[What to produce]
In the records below, the lines from the one with "سكربت DFN latest posts (173, 1510)" through the last are to be printed exactly, and nothing else.

━━━━

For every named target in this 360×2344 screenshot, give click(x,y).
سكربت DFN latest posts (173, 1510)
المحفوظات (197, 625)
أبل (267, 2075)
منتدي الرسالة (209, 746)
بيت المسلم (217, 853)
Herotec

━━━━

[Answer section]
سكربت DFN latest posts (173, 1510)
المحفوظات (197, 625)
أبل (267, 2075)
منتدي الرسالة (209, 746)
بيت المسلم (217, 853)
Herotec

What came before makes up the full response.